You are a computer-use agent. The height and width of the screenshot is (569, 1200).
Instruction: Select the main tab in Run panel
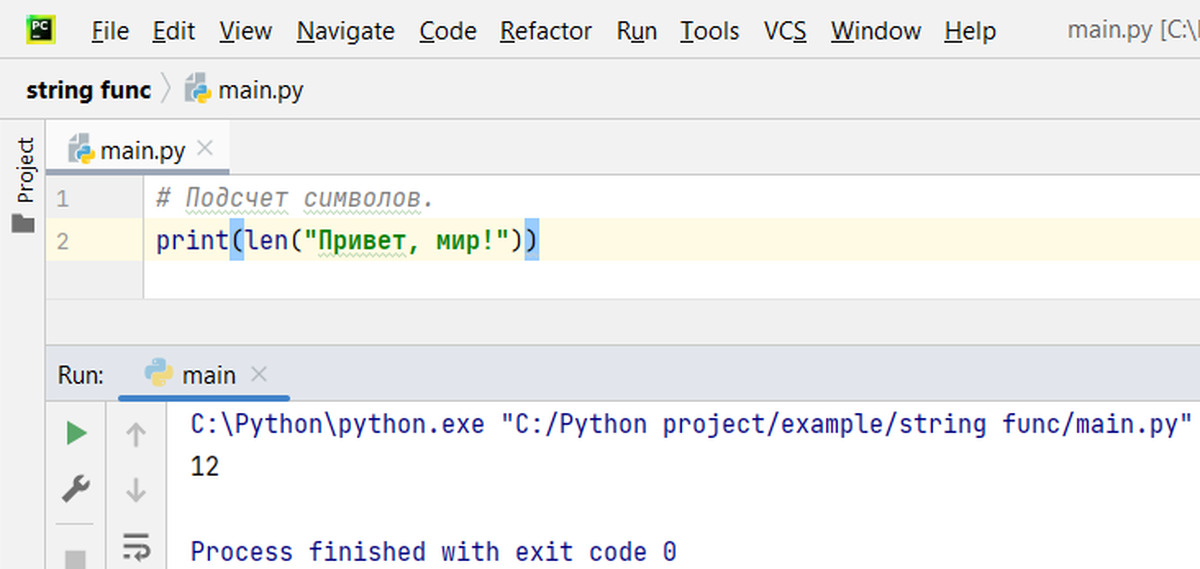point(208,375)
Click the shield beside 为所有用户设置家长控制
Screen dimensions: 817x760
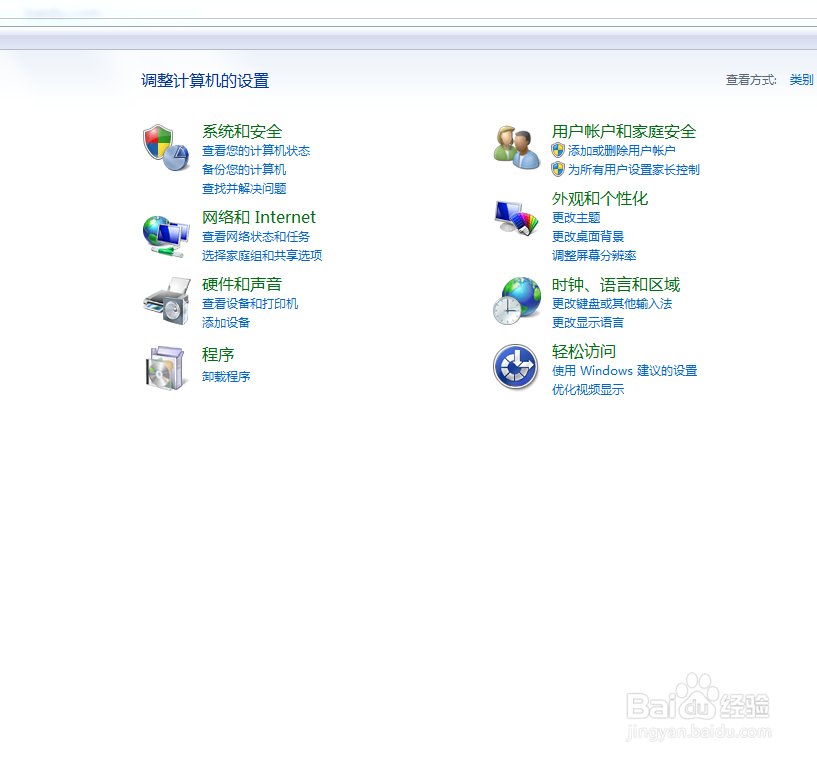tap(557, 169)
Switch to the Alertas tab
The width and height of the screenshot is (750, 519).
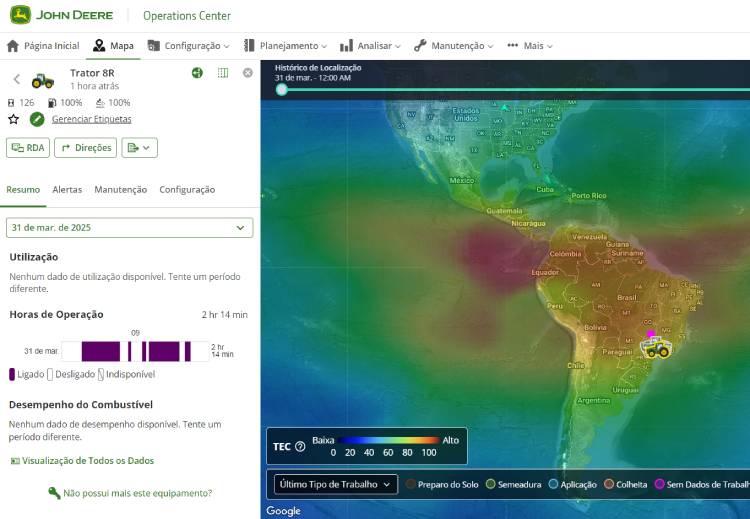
========================
_About this task_
Where a line in the records above contains the string "screenshot", copy that line.

_Expected output_
You are a computer-use agent. The height and width of the screenshot is (569, 1200).
The width and height of the screenshot is (750, 519).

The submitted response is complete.